You start off by choosing a type of animal to herd. These could be real animals or could be similar to real animals but more quirky (and therefore fun). You can start with 15 hens or 8 sheep or 6 pigs, etc. You then are given a top-down (or possibly zelda-style top down-ish) view of your herder and your animals.and you've just to get them from one side of a map to the other. All fine so far, yes? This is the gist of the single-player version. With each trip across the map, you get a gold coin which you can use to buy more animals or customise the ones you have (spray-paint the sheep, buy a new smock for your herder, etc).
The main bit of the game comes when you go online. Each install of the game has a unique map which is your own home field. When you go online, you can either invite people to come to your field or you can wander off to other people's fields and interact with them. An interesting bit of it is that you can leave your herder and herd to wander off themselves. If you're on a desktop, your herder wanders off whenever the screensaver comes on and you can choose to passively watch as it interacts with other herders on other machines, if you've got a mobile device, you can choose to send your little guy off when you close the game and the central server will track interactions while you're offline. When you start up again, you can choose to see where your herd went. There's also the possibility of having a flash piece which will just let viewers on the website passively watch.
I think it would also help if there was some system in place so that people's fields could be next to each other, you'd wander off the side of your field and into your neighbour's. If the neighbour stopped playing for a while, the next new player would move in. That way, you could zoom out and see the entire game world.

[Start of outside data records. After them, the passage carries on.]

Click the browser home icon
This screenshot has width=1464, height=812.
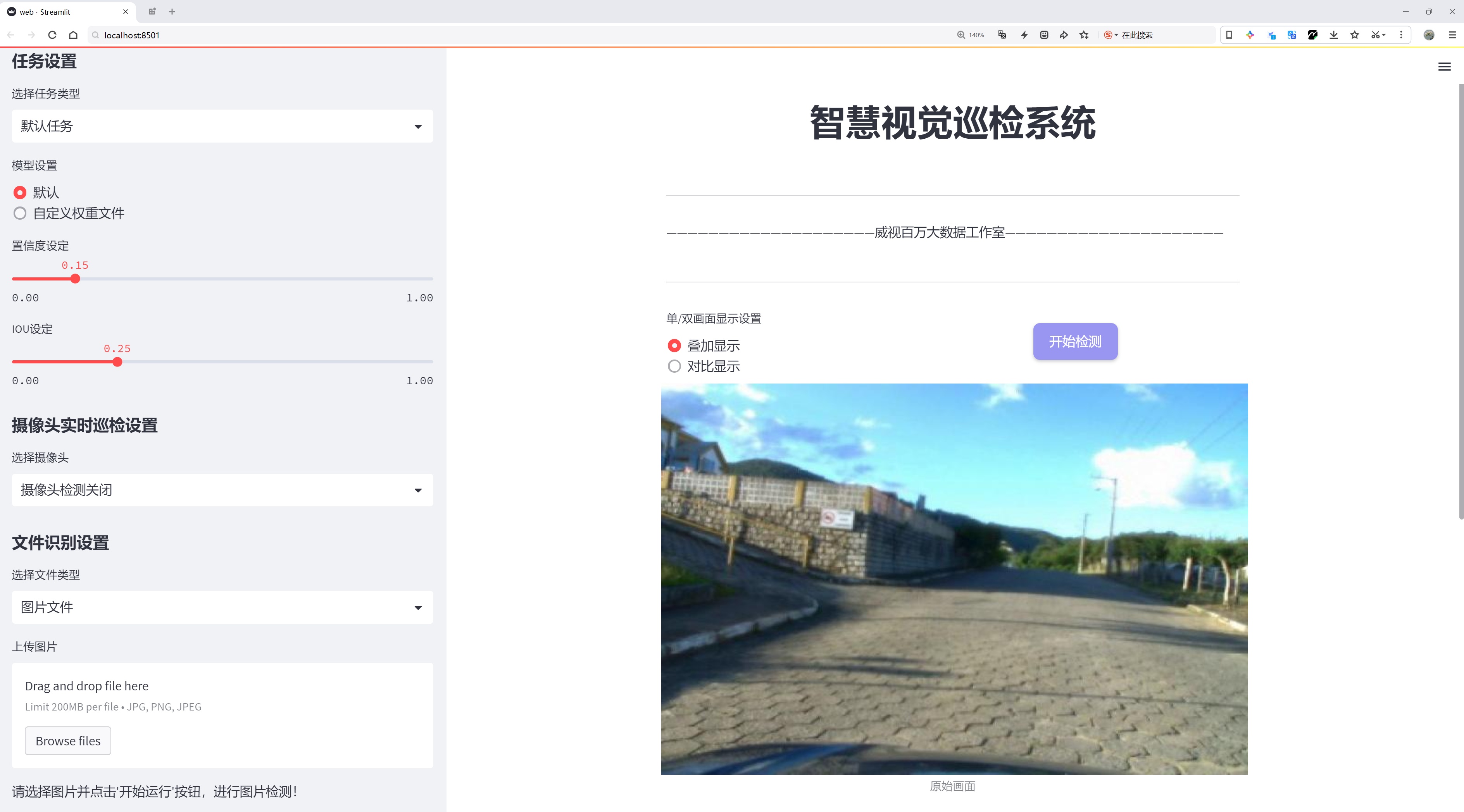click(73, 35)
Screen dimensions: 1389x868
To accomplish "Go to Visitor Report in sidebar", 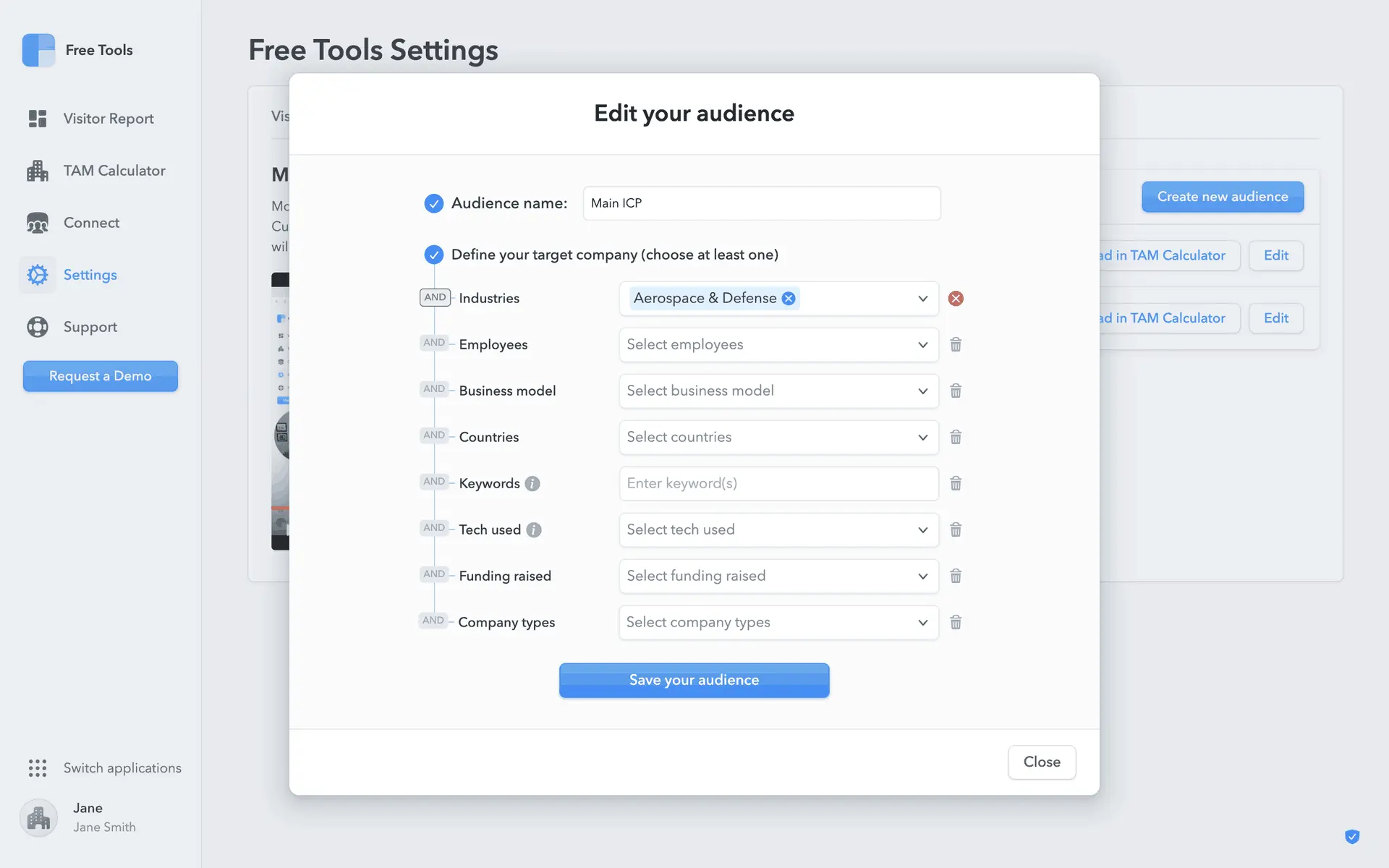I will coord(108,119).
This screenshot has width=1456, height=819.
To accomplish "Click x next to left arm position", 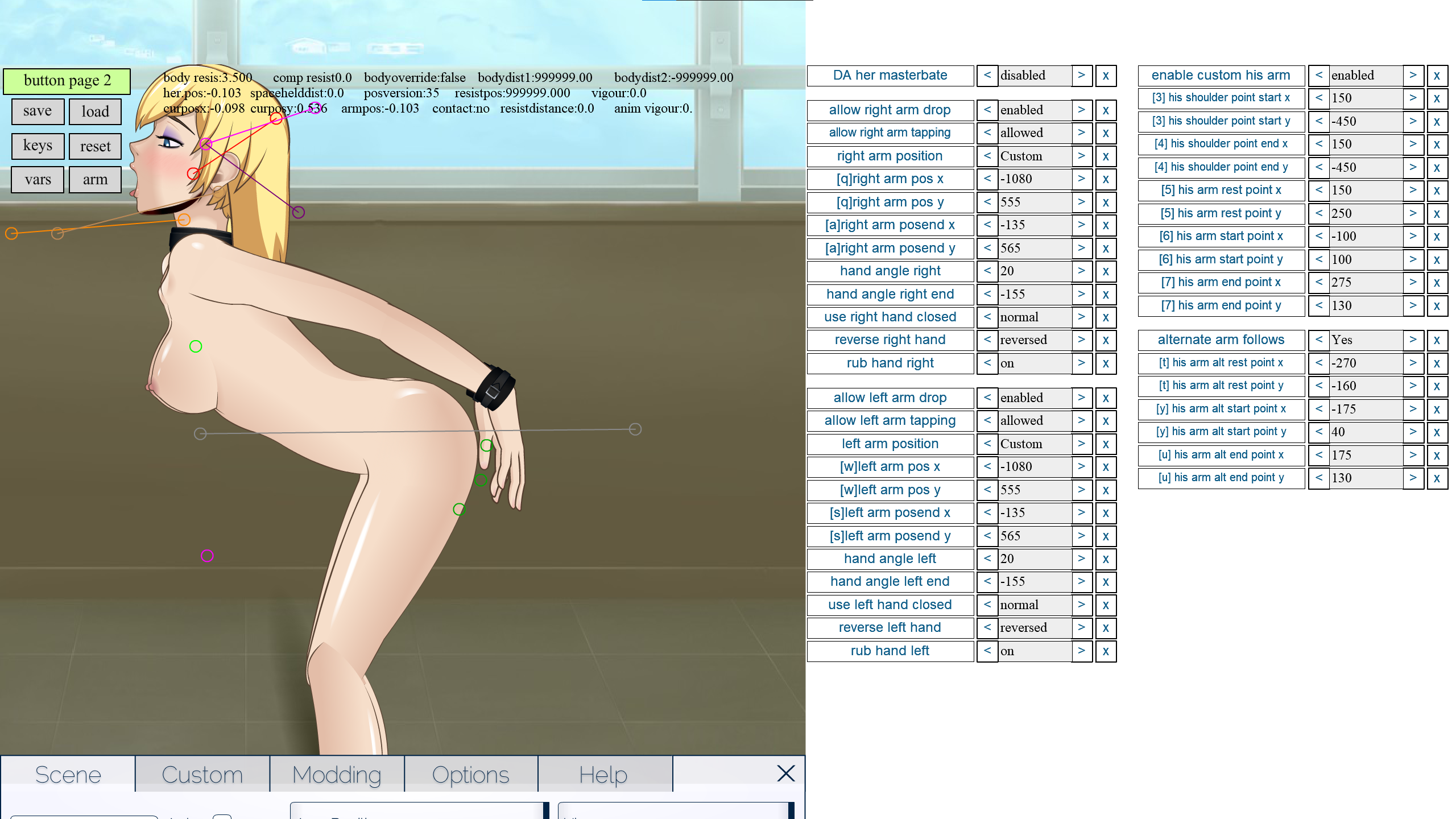I will 1106,444.
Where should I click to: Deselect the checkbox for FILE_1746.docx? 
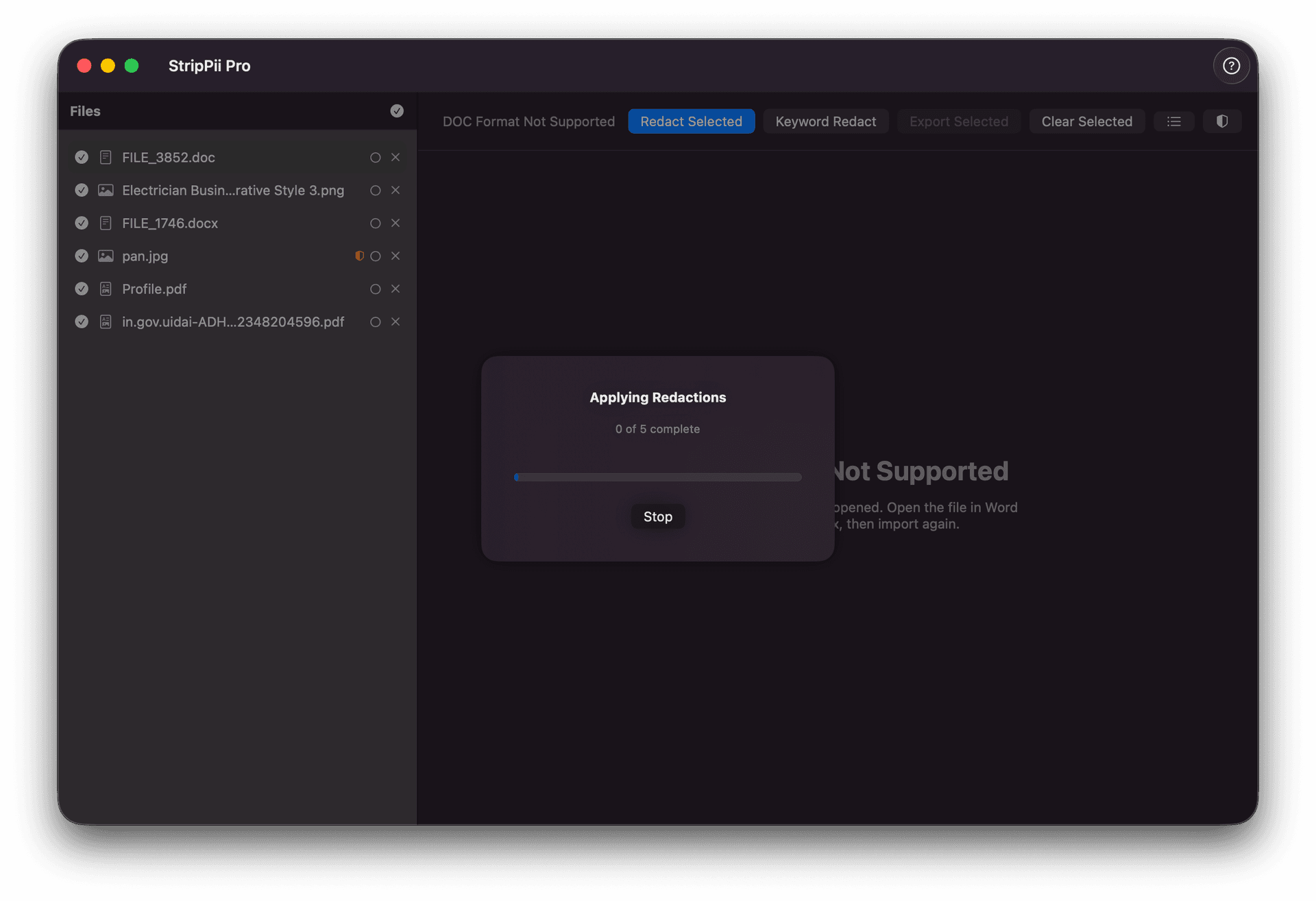click(x=82, y=223)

It's not as simple idea as my last game design (blob-pushing-around touch-screen, flash crossover thing) but that one has been done now (by someone else). I did actually make this game (above) about seven years ago and it was surprisingly fun but I didn't have the marketing budget to promote it (i.e. none). There are some interesting algorithms you can implement in order to get good herd behaviour. It doesn't need to be strictly accurate so you can get some cartoon-ish wandering-off, notice herd is far away, running after them behaviour.